What Categories of Race/Ethnicity to Use?

A critical issue in race and ethnicity data collection is how many categories of race and ethnicity to include. Having every possible racial and ethnic category available in a data collection tool may be quite cumbersome and require sophisticated information technology. On the other hand, collecting data using very broad categories may not be useful for organizations serving very diverse populations. For example, the Asian category includes individuals from India, China, Korea and other countries with significantly different cultures and beliefs.

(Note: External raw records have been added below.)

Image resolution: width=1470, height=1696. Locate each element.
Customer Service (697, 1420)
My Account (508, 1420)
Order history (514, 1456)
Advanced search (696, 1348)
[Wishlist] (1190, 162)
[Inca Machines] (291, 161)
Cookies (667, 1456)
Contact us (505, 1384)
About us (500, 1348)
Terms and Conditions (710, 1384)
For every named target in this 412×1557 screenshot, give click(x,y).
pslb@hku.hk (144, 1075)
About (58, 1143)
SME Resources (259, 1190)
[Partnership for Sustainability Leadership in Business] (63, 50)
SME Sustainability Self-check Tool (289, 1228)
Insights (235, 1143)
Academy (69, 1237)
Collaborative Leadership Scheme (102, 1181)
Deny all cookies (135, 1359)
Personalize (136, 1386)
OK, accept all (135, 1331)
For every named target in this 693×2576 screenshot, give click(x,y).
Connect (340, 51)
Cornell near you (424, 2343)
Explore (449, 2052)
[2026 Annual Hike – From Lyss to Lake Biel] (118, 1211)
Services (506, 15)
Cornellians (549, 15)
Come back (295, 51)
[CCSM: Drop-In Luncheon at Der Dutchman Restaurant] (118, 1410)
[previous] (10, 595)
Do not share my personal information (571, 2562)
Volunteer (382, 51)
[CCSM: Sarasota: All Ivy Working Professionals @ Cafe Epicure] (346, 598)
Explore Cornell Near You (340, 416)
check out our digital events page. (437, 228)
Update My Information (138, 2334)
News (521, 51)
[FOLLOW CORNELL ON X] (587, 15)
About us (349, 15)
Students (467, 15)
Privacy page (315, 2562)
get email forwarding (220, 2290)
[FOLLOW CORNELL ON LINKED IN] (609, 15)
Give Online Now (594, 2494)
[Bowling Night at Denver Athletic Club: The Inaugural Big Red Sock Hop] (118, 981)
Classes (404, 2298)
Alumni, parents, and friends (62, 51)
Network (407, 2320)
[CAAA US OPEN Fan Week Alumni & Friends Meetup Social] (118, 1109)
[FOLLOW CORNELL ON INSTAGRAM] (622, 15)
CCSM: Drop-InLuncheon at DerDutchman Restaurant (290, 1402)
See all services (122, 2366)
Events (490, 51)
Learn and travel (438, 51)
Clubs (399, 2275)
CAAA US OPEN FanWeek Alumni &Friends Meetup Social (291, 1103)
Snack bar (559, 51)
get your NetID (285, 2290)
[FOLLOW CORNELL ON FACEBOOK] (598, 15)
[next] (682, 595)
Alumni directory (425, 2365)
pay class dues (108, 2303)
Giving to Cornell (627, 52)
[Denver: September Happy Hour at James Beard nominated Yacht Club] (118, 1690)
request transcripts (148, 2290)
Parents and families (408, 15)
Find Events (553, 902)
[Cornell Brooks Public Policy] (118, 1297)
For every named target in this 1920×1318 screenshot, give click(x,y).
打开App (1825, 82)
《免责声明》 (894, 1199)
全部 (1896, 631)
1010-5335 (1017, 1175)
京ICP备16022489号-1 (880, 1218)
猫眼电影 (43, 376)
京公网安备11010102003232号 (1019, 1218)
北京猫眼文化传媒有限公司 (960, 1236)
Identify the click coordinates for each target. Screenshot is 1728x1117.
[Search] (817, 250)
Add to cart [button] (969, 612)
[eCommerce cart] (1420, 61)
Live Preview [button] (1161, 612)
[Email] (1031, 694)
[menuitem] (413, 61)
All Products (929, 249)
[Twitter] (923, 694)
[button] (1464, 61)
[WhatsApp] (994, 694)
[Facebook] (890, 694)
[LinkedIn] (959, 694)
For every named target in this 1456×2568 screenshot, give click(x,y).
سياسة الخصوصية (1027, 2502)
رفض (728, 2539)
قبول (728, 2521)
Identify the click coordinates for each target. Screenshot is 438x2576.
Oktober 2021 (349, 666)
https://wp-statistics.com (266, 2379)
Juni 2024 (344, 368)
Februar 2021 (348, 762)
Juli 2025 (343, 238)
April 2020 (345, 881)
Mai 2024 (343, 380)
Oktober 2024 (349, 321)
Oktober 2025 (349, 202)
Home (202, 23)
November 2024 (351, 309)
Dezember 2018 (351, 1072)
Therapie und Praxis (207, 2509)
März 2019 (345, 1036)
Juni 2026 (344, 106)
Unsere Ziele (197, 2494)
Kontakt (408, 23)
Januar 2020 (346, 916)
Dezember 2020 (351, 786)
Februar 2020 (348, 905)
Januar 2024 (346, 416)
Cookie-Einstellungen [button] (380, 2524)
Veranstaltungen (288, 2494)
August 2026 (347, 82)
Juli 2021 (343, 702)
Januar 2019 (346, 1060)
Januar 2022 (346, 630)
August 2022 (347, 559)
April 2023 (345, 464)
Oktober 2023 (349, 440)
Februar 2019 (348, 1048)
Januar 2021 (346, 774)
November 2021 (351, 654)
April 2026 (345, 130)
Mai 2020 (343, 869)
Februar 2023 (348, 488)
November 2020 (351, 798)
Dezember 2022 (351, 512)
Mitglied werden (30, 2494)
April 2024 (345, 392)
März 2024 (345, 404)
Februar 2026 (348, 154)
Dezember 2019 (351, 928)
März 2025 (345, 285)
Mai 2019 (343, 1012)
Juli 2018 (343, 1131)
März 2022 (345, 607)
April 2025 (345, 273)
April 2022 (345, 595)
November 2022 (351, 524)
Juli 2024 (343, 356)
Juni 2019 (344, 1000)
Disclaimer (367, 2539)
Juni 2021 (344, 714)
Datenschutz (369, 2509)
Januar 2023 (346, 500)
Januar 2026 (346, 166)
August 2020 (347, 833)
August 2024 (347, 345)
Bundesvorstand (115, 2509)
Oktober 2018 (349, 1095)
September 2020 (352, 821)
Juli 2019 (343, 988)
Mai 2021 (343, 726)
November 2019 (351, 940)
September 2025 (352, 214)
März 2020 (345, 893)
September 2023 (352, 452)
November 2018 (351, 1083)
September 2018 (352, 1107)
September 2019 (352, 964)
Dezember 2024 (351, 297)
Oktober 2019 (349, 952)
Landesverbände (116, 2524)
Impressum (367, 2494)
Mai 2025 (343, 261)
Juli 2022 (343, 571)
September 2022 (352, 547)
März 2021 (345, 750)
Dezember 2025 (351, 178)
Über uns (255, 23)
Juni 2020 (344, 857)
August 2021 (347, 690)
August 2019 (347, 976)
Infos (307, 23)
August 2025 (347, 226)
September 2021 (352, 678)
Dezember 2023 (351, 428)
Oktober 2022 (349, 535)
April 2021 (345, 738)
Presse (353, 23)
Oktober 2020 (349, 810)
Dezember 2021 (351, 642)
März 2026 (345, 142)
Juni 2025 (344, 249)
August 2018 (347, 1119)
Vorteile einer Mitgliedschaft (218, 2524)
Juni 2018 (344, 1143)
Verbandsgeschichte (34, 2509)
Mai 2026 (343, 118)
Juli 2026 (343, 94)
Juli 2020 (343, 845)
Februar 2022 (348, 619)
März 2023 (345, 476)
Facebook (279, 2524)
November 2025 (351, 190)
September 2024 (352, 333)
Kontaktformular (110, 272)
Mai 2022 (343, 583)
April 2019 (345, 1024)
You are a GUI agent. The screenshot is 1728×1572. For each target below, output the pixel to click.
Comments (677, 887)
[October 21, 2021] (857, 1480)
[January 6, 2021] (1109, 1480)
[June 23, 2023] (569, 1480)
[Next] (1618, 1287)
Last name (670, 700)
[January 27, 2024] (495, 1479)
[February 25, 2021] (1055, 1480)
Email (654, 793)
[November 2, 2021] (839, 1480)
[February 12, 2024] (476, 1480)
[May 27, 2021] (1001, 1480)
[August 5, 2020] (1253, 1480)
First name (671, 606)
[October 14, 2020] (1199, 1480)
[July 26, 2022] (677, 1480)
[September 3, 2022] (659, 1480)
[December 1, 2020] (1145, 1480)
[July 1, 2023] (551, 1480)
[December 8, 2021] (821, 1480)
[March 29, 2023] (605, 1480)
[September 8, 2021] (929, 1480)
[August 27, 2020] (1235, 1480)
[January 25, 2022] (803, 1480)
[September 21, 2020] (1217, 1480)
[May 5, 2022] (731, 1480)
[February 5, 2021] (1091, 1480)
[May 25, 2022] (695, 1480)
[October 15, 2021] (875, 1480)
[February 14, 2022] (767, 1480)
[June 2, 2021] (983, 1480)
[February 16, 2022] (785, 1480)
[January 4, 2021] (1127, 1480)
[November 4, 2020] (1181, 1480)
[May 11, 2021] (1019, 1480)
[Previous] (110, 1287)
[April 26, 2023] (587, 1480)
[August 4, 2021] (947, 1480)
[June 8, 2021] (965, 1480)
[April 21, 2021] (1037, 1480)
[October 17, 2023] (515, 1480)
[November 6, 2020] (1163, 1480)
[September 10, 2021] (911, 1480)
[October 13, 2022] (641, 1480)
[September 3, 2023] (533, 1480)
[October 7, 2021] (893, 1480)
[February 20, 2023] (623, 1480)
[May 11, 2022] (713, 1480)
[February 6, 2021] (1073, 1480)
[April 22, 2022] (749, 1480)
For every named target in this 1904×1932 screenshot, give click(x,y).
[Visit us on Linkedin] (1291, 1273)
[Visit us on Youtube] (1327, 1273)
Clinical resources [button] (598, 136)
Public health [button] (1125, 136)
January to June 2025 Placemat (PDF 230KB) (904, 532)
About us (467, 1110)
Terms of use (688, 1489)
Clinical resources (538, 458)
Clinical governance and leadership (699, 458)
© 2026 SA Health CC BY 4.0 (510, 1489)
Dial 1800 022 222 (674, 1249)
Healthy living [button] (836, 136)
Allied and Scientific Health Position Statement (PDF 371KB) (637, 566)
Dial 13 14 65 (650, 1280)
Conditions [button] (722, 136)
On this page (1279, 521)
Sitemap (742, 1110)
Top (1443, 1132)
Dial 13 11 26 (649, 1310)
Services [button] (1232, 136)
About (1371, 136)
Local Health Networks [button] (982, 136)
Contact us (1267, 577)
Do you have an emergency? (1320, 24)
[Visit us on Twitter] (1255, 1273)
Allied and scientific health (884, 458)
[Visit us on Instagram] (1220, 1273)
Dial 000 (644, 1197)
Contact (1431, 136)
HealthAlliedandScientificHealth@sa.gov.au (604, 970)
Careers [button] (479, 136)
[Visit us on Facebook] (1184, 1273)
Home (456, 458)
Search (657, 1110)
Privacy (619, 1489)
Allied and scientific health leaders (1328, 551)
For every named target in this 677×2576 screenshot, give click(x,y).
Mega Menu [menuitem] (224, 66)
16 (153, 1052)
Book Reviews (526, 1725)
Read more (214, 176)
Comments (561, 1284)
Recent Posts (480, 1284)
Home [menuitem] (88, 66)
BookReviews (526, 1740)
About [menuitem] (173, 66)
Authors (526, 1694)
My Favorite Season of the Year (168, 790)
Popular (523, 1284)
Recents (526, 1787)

Use of a Separate Ethnicity Question

One of the unresolved questions in the collection of race and ethnicity data is how to collect information on Latino ethnicity. To address this, the Office of Management and Budget collects information on race and ethnicity using two separate questions. However, recent studies have found that many Latinos do not see themselves as having a race separate from their ethnicity.1 Indeed, a large proportion of individuals who respond to the ethnicity question tend to leave the race question blank.2 The Health Research Educational Trust recommends using a single race and ethnicity question that includes a Hispanic or Latino option.


Race and Ethnicity Categories

In its 2004 report, Eliminating Health Disparities: Measurement and Data Needs, the National Research Council of the National Academies recommended that health care organizations collect standardized data on race and ethnicity using the Office of Management and Budget (OMB) standards as a base minimum.3 The Health Research and Educational Trust (HRET) recommends that when possible, organizations should collect granular data on race and ethnicity that can be aggregated into the broader OMB categories. Specifically, the U.S. Centers for Disease Control and Prevention (CDC) have prepared a hierarchical code set that can support this approach. The CDC code set is based on current federal standards for classifying data on race and ethnicity, specifically the minimum race and ethnicity categories defined by the OMB and a more detailed set of race and ethnicity categories maintained by the U.S. Bureau of the Census.

The code set consists of two tables: (1) Race and (2) Ethnicity. Concepts in the Race and Ethnicity tables include the OMB minimum categories—five races and two ethnicities—along with a sixth race category—Other race—and a more detailed set of race and ethnicity categories used by the Census. Within the table, each race and ethnicity concept is assigned a unique identifier, which can be used in electronic interchange of race and ethnicity data. The hierarchical code is an alphanumeric code that places each discrete concept in a hierarchical position with reference to other related concepts. For example, Costa Rican, Guatemalan and Honduran are—all ethnicity concepts whose hierarchical codes place them at the same level relative to the concept Central American, which is the same hierarchical level as Spaniard within the broader concept Hispanic or Latino. In contrast to the unique identifier, the hierarchical code can change over time to accommodate the insertion of new concepts.



  1. Baker DW, Cameron KA, Feinglass J, et al. "A System for Rapidly and Accurately Collecting Patients' Race and Ethnicity." American Journal of Public Health, 96(3): 532-537, 2006.
  2. Weinick R, Flaherty K, Bristol SJ. Creating Equity Reports: A Guide for Hospitals. Boston: The Disparities Solutions Center, Massachusetts General Hospital, 2008.
  3. Eliminating Health Disparities: Measurement and Data Needs. Washington: National Research Council of the National Academies, 2004.